Estos cambios incluyen:

  • fibrosis del tejido adiposo (aumento de la expresión de genes implicados en la fibrogénesis y la formación de matriz extracelular),
  • inflamación (aumento del contenido de macrófagos y células T proinflamatorios, así como la producción de PAI-1),
  • y la producción de exosomas que inducen resistencia a la insulina.

Ninguno de estos factores puede influir en la función metabólica sistémica sin un mecanismo por el cual el tejido adiposo se comunique con otros órganos.

Es probable que varios productos secretores del tejido adiposo que se liberan al torrente sanguíneo, incluyendo PAI-1, adiponectina, ácidos grasos libres y exosomas, estén implicados en esta señalización, pero se necesita más investigación para evaluar completamente su relevancia clínica.

 

Además, es probable que la intercomunicación entre el tejido adiposo, el hígado, el músculo y los islotes pancreáticos contribuya a la resistencia a la insulina y la esteatosis hepática (Figura 3).
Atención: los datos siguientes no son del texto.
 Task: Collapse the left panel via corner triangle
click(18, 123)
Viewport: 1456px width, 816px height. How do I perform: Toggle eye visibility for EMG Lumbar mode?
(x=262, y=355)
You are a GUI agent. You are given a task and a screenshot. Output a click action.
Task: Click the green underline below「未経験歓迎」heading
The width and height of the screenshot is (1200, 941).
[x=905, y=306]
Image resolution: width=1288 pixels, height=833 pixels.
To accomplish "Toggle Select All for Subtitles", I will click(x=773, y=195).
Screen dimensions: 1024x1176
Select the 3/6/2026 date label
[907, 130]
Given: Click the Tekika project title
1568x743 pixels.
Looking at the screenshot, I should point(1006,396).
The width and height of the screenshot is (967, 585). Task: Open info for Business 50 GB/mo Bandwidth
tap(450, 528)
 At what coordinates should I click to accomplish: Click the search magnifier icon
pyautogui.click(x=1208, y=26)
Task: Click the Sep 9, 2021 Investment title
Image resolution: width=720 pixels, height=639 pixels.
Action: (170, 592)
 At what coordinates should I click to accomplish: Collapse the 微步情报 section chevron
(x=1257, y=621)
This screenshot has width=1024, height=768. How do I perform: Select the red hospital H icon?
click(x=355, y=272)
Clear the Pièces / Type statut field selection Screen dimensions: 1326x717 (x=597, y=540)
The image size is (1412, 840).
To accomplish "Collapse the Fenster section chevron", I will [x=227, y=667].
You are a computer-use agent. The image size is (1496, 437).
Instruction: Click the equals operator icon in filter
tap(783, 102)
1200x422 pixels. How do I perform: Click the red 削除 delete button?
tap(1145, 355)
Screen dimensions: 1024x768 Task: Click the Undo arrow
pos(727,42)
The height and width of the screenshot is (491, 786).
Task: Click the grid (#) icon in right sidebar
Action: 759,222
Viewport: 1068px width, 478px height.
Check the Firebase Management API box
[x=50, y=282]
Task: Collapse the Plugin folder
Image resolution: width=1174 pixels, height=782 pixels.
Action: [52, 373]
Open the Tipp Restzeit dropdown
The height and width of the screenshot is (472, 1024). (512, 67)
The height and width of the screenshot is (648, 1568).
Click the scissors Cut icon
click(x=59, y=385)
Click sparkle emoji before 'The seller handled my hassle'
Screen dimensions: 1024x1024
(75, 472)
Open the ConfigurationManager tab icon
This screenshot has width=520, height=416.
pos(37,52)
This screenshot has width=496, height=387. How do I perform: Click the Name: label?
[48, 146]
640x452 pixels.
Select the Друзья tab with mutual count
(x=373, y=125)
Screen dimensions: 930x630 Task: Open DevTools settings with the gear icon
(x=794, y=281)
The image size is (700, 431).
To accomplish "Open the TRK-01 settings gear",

Szervek közötti áthallás az anyagcserezavar patogenezisében elhízott embereknél

Figura 3: Intercomunicación entre órganos en la patogénesis de la disfunción metabólica en personas obesas

  • CO2: dióxido de carbono
  • HSC: célula estrellada hepática
  • FFA: ácido graso libre
  • PAI-1: inhibidor del activador del plasminógeno-1
  • TG: triglicérido
  • TGRL: lipoproteína rica en triglicéridos
  • VLDL: lipoproteína de muy baja densidad

 

 

La reducción de la masa de grasa corporal mediante la inducción de un balance energético negativo, en lugar de la extirpación quirúrgica, puede aliviar o normalizar la disfunción metabólica inducida por la obesidad e incluso lograr la remisión de la diabetes si la función de las células β se restablece adecuadamente.